There are many causes of acid reflux/Gerd and foods are our number one line of defense! Below are 4 dietary tips to get you started in balancing your diet.
Elimination of Trigger Foods
Avoiding certain foods and beverages may help reduce reflux symptoms. Acidic foods, carbonated beverages, coffee, alcohol, chocolate, mint, and spicy foods can reduce the lower esophageal sphincter tone and motility, cause mucosal irritation, or increase gastric juice secretion.

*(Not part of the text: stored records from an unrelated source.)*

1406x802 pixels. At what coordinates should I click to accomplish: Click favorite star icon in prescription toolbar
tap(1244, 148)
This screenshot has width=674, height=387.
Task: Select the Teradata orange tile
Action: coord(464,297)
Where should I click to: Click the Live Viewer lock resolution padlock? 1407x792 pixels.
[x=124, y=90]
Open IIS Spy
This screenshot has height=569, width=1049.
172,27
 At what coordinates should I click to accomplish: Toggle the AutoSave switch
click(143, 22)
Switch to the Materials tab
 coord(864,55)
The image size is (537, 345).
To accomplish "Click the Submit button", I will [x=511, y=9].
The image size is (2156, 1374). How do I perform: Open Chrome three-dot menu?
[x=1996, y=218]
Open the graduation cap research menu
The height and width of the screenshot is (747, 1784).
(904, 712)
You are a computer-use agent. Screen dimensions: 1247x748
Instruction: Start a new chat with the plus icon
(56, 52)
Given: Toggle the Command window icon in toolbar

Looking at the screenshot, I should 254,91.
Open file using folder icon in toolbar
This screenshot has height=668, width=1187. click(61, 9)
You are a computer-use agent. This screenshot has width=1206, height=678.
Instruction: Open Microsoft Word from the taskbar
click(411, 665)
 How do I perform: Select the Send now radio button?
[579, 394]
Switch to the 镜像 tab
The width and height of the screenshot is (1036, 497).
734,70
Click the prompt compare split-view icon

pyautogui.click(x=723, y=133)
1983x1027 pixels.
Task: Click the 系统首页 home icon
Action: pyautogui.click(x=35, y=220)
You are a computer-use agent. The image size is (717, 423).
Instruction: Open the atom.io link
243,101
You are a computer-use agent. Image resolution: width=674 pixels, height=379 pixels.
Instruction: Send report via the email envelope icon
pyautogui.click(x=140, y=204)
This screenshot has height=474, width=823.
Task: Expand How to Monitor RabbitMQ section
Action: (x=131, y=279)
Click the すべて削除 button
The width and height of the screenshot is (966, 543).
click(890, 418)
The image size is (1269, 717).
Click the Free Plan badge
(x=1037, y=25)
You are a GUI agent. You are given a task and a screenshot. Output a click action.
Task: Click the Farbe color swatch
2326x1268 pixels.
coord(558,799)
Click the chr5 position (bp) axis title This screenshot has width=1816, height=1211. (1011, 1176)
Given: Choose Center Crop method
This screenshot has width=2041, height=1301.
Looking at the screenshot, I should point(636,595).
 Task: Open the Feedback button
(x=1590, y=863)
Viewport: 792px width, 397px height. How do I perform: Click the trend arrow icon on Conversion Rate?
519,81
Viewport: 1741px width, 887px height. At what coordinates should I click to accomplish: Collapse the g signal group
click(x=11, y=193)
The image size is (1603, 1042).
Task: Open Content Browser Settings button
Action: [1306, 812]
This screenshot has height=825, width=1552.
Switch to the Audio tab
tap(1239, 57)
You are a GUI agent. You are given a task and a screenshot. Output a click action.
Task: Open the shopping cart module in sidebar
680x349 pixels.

Regular and adequate intake of fiber is associated with decreased heartburn symptoms. Consume vegetables, fruits, and whole grains to provide a daily fiber goal of up to 40 grams. Soluble fiber found in foods like oats, bananas, dates, and sweet potatoes is found to decrease symptoms and esophageal pressure.
No Added Sugars
Simple sugars raise blood sugar levels and produce an osmotic effect in the gastrointestinal tract. To prevent this effect and minimize reflux symptoms, limit sugar, focus on whole foods, and avoid artificial sweeteners as these can negatively alter gut microbiota.
High-fat diets, especially those which include increased amounts of saturated fat from fried or greasy foods, can worsen reflux symptoms. Consume lean protein options and healthy unsaturated fat from seeds, avocado, and olive oil.
Any statements or products mentioned herein this article are not intended to diagnose, treat, cure, or prevent any disease.